Nun – nein ehrlich gesagt sind gute oder spannende Storys einfach Talent. Was nicht heisst, das man sich, wenn man eine Begabung als Autor hat, nicht darin auch weiter schulen oder schulen lassen kann. Grundsätzlich sollte man aber n intelligentes Köpfchen sein, und in der Lage sein selbst in komplexen Sachverhalten, die die meisten guten oder spannend empfundenen Filme oder Serien ausmachen, nicht die Übersicht zu verlieren. Man sollte einen gewissen Grad an Lebenserfahrung haben, aus dem man schöpfend kann um passende, glaubwürdige und tiefgehende Charaktere zu schaffen die diese Story auch voranbringen, und selbst Teil des gesamten Konzepts sind und als Personen die Geschichte spannend machen. All die Sub-plots über die man sich manchmal in Serien aufregt, und die wie Bottle-Shows wirken oder auch sind, sind im Gegensatz zu unserem oftmaligen Ärgernis über sie absolut notwendig damit im du eine emotionale Bindung zu deinen Charakteren im Staffelfinale hast.

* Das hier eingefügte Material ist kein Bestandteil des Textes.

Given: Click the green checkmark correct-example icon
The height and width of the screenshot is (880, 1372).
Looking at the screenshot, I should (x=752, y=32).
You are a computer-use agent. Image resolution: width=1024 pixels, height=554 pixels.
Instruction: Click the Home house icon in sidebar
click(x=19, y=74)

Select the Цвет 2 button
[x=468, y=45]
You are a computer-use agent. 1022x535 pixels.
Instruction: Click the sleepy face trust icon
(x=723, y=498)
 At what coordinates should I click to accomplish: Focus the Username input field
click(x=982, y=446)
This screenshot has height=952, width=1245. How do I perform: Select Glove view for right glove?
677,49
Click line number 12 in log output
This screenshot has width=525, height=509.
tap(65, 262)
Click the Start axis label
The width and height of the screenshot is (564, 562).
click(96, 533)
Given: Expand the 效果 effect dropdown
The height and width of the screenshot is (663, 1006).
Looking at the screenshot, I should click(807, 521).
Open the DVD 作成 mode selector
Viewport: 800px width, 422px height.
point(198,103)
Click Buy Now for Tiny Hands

Da du aber eine Serie als Beispiel nimmst– es gibt im Regelfall nicht einen Autor, sondern meist 1 2 oder 3 die die grundlegende Story entwerfen, sofern sie den im Vornherein feststeht (sonst kommt nämlich grober Unfug raus … Lost *hust*). Die einzelnen Episoden werden oft von einem ganzen Stab an Autoren geschrieben, wobei zumeist die wichtigsten Folgen vom Kernteam verfasst sind. Mit dem Buch an sich hat der Regisseur erstmal so ziemlich garnix am Hut, wenn er nicht zufällig auch der Autor ist, was in Serienproduktionen völlig ungewöhnlich ist. Große Teile einer Handlung entwickeln sich aber bei Serien auch fliessend oder von Staffel zu Staffel. Es gibt zumeist ne Produktionsbibel die jeder kriegt in der wesentliche Elemente festgehalten sind, sodass die Autoren niemals aus den Charakteren ausbrechen. Dazu gehören auch Ausdrucksweisen, go's no-go's, eine grundlegende Philosophie etc. pp. . Manchmal strikter, manchmal weniger.

Jedenfalls im Endeffekt ist deine Frage einfach nicht zu beantworten – so wie das immer mit Talent ist kann man das halt auch fördern, oder hat es halt einfach so wirklich garnicht, dann kann man das fördern wie man will. Je eher man anfängt mit Kurzgeschichten, desto eher wird man vermutlich auch Drehbuchautor. Im Gegensatz zu Romanautoren erfordert das Schreiben von Scripts, oder überhaupt eines Serienkonzeptes, natürlich einiges an filmischem Denken. Denn nicht alles was in Schriftform funktioniert, funktioniert auch auf der Leinwand oder im Streamingdiens…äh TV.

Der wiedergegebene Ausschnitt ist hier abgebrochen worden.